Sunday’s New York Times features a section called the Career Couch. Each week a pressing problem is offered for career advice. This week, the question was about handling the difficult situation when your boss adds more tasks to your workload than you have time to do properly. Read the full article here.
Career advice from experts can be summarized as:
(1) Tell your boss the consequences of adding an extra project. Other projects may be delayed. You may need additional help.
(2) Ask for help. For instance, “Maybe we can get someone from accounting to run these numbers.”
(3) Ask your boss to set the priorities. “I’m already working on A. Does B get priority?”
(4) Work long hours if the new product will enhance promotion opportunities within the company or make you more marketable.
(5) Keep your management updated, as often as once a week. That way your management has a realistic sense of your workload.
So … what do you think?
If I were offering career advice to a client, here’s what I might suggest.
First, study your boss’s agenda. Newspapers and magazines like to give the party line. So do consultants and coaches who are being quoted for print (and posterity).
The party line is that your boss means well and has the company interests at heart. The truth? Sometimes your boss wants you to fail. Sometimes your boss is under pressure and passing the pain around. Sometimes your boss honestly doesn’t know because circumstances have changed.
Watch for pushback. For instance, you say to the boss, “The project you assigned will take an extra 20 hours this week.” Your boss says, “No way. When I did that project six months ago, it just took 8 hours.”
These are the kinds of questions I would encourage you to ask – not necessarily out loud but to yourself:
Are you inefficient?
Is the boss factoring in genuine differences, such as your unfamiliarity with the task or a change in circumstances?

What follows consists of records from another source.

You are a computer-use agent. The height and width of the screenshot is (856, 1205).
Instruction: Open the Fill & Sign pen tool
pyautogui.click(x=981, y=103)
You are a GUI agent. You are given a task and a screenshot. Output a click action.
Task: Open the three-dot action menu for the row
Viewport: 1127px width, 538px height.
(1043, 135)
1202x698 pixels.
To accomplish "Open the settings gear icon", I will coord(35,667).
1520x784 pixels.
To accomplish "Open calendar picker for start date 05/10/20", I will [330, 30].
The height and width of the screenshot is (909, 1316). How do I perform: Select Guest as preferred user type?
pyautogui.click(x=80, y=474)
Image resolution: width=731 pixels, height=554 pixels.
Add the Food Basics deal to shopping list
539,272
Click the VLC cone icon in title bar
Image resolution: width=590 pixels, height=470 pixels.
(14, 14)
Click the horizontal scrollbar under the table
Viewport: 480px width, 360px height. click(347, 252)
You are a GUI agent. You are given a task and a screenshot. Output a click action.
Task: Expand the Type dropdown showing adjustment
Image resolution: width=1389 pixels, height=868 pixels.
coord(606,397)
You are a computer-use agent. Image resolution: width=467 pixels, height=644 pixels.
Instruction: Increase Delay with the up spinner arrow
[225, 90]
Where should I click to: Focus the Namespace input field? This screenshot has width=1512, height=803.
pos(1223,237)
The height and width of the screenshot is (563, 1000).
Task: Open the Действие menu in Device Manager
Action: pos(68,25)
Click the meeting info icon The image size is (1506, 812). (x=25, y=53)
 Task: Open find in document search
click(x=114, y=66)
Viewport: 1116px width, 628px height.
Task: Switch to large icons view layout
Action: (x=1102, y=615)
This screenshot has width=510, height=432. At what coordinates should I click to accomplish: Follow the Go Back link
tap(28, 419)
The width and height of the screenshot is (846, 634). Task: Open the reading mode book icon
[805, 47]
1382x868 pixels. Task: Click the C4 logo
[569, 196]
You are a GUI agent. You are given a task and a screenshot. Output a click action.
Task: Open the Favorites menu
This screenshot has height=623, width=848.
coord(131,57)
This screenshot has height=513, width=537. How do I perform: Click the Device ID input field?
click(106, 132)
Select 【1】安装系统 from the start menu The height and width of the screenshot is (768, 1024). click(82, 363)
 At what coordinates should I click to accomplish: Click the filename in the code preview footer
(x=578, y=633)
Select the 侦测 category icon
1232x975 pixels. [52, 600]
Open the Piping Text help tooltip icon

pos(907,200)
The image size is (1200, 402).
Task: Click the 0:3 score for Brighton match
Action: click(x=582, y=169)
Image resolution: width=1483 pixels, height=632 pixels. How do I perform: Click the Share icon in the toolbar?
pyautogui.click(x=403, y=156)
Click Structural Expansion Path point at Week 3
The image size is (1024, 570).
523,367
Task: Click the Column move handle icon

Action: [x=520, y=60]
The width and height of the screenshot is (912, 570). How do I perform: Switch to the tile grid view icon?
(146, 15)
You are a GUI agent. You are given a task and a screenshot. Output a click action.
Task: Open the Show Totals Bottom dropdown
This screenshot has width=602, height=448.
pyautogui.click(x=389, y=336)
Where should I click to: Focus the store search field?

Are you valued as someone who can get it all done, on time and error-free?
If you’re getting a series of “no” answers to these questions, you should start seeing red flags. Unreasonable requests can mean that (a) your boss is a clone of Dilbert’s pointy-headed boss; (b) you’re being targeted for bad things to happen; and/or (c) something is very wrong with your company or department.
As always, the best career advice will be, “Study the company’s culture.”
… What do they value? Some companies place a high value on saying “yes” and overworking yourself till you’re sick or dead.
… Who gets rewarded?
… Who else is getting extra work? Are they the winners who go on to great things? Or the losers the bosses feel they can use with impunity?
Finally, you may not have the option to say no. I am not a lawyer. However, in an informal conversation, a lawyer told me that refusing to do work can be grounds for termination. Now, I don’t know if that lawyer was right. I don’t know what circumstances apply. But I would really, really think about saying “no,” especially if something is in your job description. Again, I’m not a lawyer and it is not my intent to give legal advice.
But speaking as a non-lawyer career consultant offering career advice from my experience, I would encourage you to go through the motions and do the best you can, if your boss refuses to let you off the hook. Then you may have to recognize that this career or job is coming to an end. Think of how you can give it a decent burial while moving on to your next life.